Victor ESQUIROL
TEMPLOS CINÉFILOS

Batallas de la vejez

Pasados nueve días en Venecia, me doy cuenta de que el tiempo es un concepto relativo. Cuando consigo ponerme en contacto con personas que están fuera de la burbuja festivalera, constato que para ellos han transcurrido apenas dos semanas desde la última vez que nos vimos. En cambio, yo noto que en este breve lapso, he envejecido un buen puñado de años. Los huesos me chirrían, tengo las articulaciones rígidas y el cuerpo me sugiere que tendría que economizar las –pocas– energías restantes. Llegué a la Mostra siendo joven, y la voy a abandonar siendo anciano.

Esto pasa prácticamente en todos los festivales fílmicos del mundo, planteados siempre como una carrera de fondo que, como tal, desgasta. Pero lo de esta 76ª edición veneciana es flagrante: la naturaleza vampirizante de los certámenes se ha magnificado por una serie de decisiones en la programación de películas que suman años.

El Concurso por el León de Oro empezó a despedirse con dos películas de muy avanzada edad. El primero en aparecer fue el veterano Robert Guédiguian, quien con su compañía de actores habitual nos llevó a su amada (a pesar de todo) Marsella. Se trataba de “Gloria Mundi”; la intención, como siempre en su reivindicable filmografía, era tomarle el pulso a ese invento del Estado francés, y de paso, al experimento de Europa. Filmación, tempo narrativo y sensibilidad igualmente añejas, se combinaron para dar voz a una tercera edad de la que siempre se puede y se debe aprender.

Guédiguian nos habló de los valores de la solidaridad y la dignidad a través de la experiencia preciosa de los veteranos Gérard Meylan, Ariane Ascaride y Jean-Pierre Darroussin, incorruptibles en la encarnación de las tesis humanistas de este autor. El problema vino cuando tocó hablar de la juventud.
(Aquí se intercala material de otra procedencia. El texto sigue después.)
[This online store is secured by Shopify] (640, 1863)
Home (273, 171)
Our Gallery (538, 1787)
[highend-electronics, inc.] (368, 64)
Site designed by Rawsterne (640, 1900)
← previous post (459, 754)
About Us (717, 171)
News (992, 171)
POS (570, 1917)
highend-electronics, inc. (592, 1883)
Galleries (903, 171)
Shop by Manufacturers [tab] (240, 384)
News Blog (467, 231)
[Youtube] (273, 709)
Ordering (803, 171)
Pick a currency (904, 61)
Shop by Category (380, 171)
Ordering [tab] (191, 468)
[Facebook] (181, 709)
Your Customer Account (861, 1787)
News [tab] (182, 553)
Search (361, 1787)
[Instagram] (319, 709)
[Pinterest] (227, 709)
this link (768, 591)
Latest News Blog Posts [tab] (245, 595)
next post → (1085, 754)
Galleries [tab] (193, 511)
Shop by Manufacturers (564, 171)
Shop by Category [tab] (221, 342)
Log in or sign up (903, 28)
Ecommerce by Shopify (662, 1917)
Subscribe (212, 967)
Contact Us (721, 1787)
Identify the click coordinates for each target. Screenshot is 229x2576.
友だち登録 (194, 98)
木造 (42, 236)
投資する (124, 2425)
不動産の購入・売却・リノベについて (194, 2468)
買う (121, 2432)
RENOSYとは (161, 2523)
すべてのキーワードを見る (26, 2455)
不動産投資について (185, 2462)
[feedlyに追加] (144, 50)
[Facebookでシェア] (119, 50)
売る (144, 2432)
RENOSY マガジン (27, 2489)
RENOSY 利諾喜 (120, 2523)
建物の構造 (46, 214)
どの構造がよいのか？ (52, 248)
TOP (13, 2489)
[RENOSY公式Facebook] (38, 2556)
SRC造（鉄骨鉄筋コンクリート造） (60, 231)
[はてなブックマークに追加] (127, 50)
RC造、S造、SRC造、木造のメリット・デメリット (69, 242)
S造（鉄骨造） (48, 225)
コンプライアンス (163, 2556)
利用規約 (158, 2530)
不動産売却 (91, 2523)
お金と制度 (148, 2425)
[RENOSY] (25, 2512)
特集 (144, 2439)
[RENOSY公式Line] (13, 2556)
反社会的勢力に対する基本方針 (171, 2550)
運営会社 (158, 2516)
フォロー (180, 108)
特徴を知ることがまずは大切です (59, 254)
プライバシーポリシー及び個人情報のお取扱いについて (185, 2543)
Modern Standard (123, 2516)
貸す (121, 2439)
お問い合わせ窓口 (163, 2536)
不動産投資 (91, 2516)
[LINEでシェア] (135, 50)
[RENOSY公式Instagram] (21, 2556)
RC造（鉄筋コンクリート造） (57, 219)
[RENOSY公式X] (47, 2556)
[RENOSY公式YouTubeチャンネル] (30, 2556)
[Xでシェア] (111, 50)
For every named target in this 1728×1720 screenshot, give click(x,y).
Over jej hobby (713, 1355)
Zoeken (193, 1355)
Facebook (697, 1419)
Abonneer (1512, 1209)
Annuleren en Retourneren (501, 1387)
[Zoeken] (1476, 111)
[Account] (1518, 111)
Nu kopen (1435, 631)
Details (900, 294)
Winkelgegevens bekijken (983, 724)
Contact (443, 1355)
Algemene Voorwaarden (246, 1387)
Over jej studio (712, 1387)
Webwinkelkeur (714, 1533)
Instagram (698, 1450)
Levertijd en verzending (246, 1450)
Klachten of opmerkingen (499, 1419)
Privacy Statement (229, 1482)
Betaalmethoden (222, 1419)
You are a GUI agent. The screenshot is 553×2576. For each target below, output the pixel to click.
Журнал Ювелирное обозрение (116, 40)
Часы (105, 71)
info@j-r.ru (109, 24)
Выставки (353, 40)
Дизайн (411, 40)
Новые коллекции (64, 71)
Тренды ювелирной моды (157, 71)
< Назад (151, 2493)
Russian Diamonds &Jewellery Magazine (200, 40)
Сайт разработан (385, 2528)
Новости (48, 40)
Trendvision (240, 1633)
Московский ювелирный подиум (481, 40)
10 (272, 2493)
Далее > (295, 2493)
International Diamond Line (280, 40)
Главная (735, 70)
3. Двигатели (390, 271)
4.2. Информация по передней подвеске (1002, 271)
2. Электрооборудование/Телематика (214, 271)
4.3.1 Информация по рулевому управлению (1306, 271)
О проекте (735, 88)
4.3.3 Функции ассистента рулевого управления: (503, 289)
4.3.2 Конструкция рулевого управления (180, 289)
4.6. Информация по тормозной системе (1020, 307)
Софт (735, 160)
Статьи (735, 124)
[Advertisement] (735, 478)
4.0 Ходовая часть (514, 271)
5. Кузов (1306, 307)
Ahí, al hombre se le notaron los años mal llevados, y también la desconexión con respecto a un mundo moderno ridículamente caricaturizado. Se puso apocalíptico, y con ello, se mostró cómico sin querer, librándose así a uno de los peores síntomas que pueden despertar los dramas sociales.

Con la segunda entrada en la competición de la jornada, fuimos a peor. “A Heredade”, de Tiago Guedes, resultó ser una especie de “Falcon Crest” a la portuguesa. Un drama sobre la familia y sobre la propiedad de la tierra que avanzó por el tiempo con ritmo plomizo, cansado y, definitivamente, muy viejo. Una película con ciertas ínfulas autorales en la puesta en escena, pero que en realidad se debía al morbo de esos tics y lugares comunes que acaban definiendo al folletín televisivo.

Al final, encontramos algo de consuelo de la mano de William Friedkin. El maestro del Nuevo Hollywood diseccionó, junto a Alexandre O. Philippe, el mito de “El exorcista”, una de las cintas más terroríficas de todos los tiempos. El documental “Leap of Faith” consistió, básicamente, en plantar la cámara delante de Friedkin, y dejarse llevar por su inagotable repertorio de batallitas. Algunas reveladoras; otras simplemente divertidas... todas auto-erigiéndose en celebración de la gloria que solo puede otorgar la experiencia.